To view the full list of all our trekking courses around the world, please visit the overview page by clicking here. This page answers some of the most common questions that we are asked by clients about trekking in the Alps...
Are trekking poles required?


For all our guided treks, we classify trekking poles as obligatory equipment, and will not let anyone start without them. For self-guided it is your choice. The reason for our position on poles, is that they are essential safety kit to help you off a mountain if for example you twist an ankle or knee. Even if you are fine, when you learn to use poles efficiently they take up to 30% of the load off your knees on ascents, and make it a lot easier ascending hills. With stats like this, why wouldn't you use them?

Can I use a hydration tube pack?


Hydration systems are good for enabling you to sip fluids whilst trekking, which is great. On the downside, they are highly prone to leaking, and generally the users are unaware how much they have drunk, so struggle to monitor their intake, an are likely to run out unexpectedly. When the weather is very cold (unlikely on sumer treks), the tubes and valves can freeze. Whatever your decision, it is worth taking a small bottle as a backup in case you have issues with the bladder system (e.g. platypus).

Can I charge my phone / camera?


Never assume that you can recharge a phone or camera in any of the huts. Most are sporadically powered by generator, and the lights run off the hut batteries on a low voltage system. In valley hotels / gites there are power sockets, so look at any itinerary carefully to judge where / if it is worth taking a charger.

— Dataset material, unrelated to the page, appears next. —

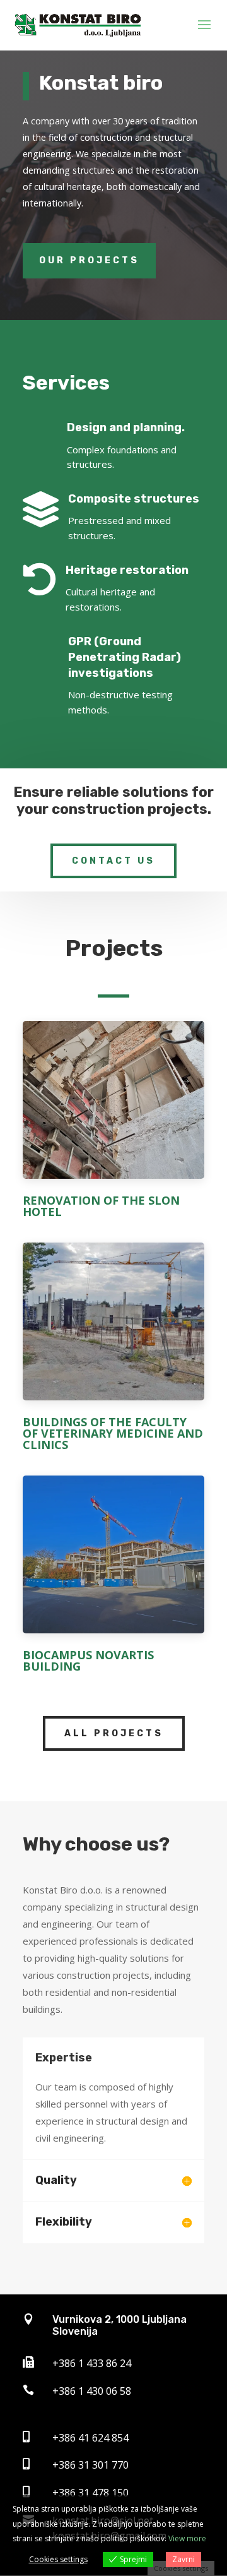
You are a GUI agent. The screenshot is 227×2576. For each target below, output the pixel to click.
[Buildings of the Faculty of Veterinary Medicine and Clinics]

Do huts cater for vegetarians?


Yes they do, as long as they are warned in advance. We require this information at the time of booking, to be listed on the online form. When you arrive at a hut, it's worth reminding the hut guardian that you are vegetarian, so they know who you are. Other dietary requirements may be possible, but often the vegetarian dish is offered. Do note that huts ate not restaurants, and they don't cater for preferences a la carte.

What are the evening meals like?


Generally hut evening meals are great, and at least three courses. Often they start with a soup, then the main is a good balanced meal such as a stew with vegetables or pasta with meatballs, then there is a dessert. You can buy soft or alcoholic drinks to have with your meal. The drinks are not included in any of the package prices.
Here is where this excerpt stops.